* **The records**:
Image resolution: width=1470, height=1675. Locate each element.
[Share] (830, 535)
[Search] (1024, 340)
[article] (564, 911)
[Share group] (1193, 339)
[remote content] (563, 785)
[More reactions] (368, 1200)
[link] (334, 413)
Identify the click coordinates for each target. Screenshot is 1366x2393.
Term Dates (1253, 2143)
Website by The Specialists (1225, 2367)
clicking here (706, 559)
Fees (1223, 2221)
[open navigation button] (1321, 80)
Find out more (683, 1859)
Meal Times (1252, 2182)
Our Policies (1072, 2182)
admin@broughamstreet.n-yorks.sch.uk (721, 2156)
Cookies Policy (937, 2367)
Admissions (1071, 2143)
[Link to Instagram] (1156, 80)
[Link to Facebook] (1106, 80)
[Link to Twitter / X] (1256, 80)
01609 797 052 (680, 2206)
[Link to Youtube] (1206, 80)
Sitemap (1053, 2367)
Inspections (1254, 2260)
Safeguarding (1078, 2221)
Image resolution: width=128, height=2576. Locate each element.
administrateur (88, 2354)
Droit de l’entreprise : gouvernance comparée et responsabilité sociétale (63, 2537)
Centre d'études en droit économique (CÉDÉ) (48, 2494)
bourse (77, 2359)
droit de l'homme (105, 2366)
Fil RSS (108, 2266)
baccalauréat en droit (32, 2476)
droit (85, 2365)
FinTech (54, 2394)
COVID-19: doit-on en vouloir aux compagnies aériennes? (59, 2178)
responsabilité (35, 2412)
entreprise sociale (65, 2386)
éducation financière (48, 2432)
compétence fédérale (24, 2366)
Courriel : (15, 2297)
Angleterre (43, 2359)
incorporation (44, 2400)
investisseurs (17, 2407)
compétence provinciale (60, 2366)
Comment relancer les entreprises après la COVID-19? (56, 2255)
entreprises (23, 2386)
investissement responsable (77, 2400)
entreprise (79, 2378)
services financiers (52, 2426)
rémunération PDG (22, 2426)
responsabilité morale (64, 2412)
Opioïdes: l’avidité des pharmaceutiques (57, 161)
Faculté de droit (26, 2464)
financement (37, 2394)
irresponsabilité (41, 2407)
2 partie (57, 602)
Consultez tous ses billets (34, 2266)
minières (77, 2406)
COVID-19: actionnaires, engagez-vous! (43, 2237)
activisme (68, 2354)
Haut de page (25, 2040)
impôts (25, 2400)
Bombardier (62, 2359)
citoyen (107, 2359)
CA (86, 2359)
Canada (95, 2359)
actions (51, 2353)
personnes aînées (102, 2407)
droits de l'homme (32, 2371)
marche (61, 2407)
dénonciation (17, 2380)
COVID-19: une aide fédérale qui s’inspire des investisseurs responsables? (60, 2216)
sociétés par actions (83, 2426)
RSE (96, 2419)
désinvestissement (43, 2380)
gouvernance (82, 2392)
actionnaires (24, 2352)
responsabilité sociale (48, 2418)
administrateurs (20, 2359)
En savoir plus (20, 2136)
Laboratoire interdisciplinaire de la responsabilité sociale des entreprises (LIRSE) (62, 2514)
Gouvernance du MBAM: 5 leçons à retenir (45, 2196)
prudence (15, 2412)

* **Your instructions**:
Write out each entry once more, exactly as it was given.

* **Answer section**:
Image resolution: width=1470, height=1675. Locate each element.
[Share] (830, 535)
[Search] (1024, 340)
[article] (564, 911)
[Share group] (1193, 339)
[remote content] (563, 785)
[More reactions] (368, 1200)
[link] (334, 413)
Identify the click coordinates for each target. Screenshot is 1366x2393.
Term Dates (1253, 2143)
Website by The Specialists (1225, 2367)
clicking here (706, 559)
Fees (1223, 2221)
[open navigation button] (1321, 80)
Find out more (683, 1859)
Meal Times (1252, 2182)
Our Policies (1072, 2182)
admin@broughamstreet.n-yorks.sch.uk (721, 2156)
Cookies Policy (937, 2367)
Admissions (1071, 2143)
[Link to Instagram] (1156, 80)
[Link to Facebook] (1106, 80)
[Link to Twitter / X] (1256, 80)
01609 797 052 (680, 2206)
[Link to Youtube] (1206, 80)
Sitemap (1053, 2367)
Inspections (1254, 2260)
Safeguarding (1078, 2221)
Image resolution: width=128, height=2576. Locate each element.
administrateur (88, 2354)
Droit de l’entreprise : gouvernance comparée et responsabilité sociétale (63, 2537)
Centre d'études en droit économique (CÉDÉ) (48, 2494)
bourse (77, 2359)
droit de l'homme (105, 2366)
Fil RSS (108, 2266)
baccalauréat en droit (32, 2476)
droit (85, 2365)
FinTech (54, 2394)
COVID-19: doit-on en vouloir aux compagnies aériennes? (59, 2178)
responsabilité (35, 2412)
entreprise sociale (65, 2386)
éducation financière (48, 2432)
compétence fédérale (24, 2366)
Courriel : (15, 2297)
Angleterre (43, 2359)
incorporation (44, 2400)
investisseurs (17, 2407)
compétence provinciale (60, 2366)
Comment relancer les entreprises après la COVID-19? (56, 2255)
entreprises (23, 2386)
investissement responsable (77, 2400)
entreprise (79, 2378)
services financiers (52, 2426)
rémunération PDG (22, 2426)
responsabilité morale (64, 2412)
Opioïdes: l’avidité des pharmaceutiques (57, 161)
Faculté de droit (26, 2464)
financement (37, 2394)
irresponsabilité (41, 2407)
2 partie (57, 602)
Consultez tous ses billets (34, 2266)
minières (77, 2406)
COVID-19: actionnaires, engagez-vous! (43, 2237)
activisme (68, 2354)
Haut de page (25, 2040)
impôts (25, 2400)
Bombardier (62, 2359)
citoyen (107, 2359)
CA (86, 2359)
Canada (95, 2359)
actions (51, 2353)
personnes aînées (102, 2407)
droits de l'homme (32, 2371)
marche (61, 2407)
dénonciation (17, 2380)
COVID-19: une aide fédérale qui s’inspire des investisseurs responsables? (60, 2216)
sociétés par actions (83, 2426)
RSE (96, 2419)
désinvestissement (43, 2380)
gouvernance (82, 2392)
actionnaires (24, 2352)
responsabilité sociale (48, 2418)
administrateurs (20, 2359)
En savoir plus (20, 2136)
Laboratoire interdisciplinaire de la responsabilité sociale des entreprises (LIRSE) (62, 2514)
Gouvernance du MBAM: 5 leçons à retenir (45, 2196)
prudence (15, 2412)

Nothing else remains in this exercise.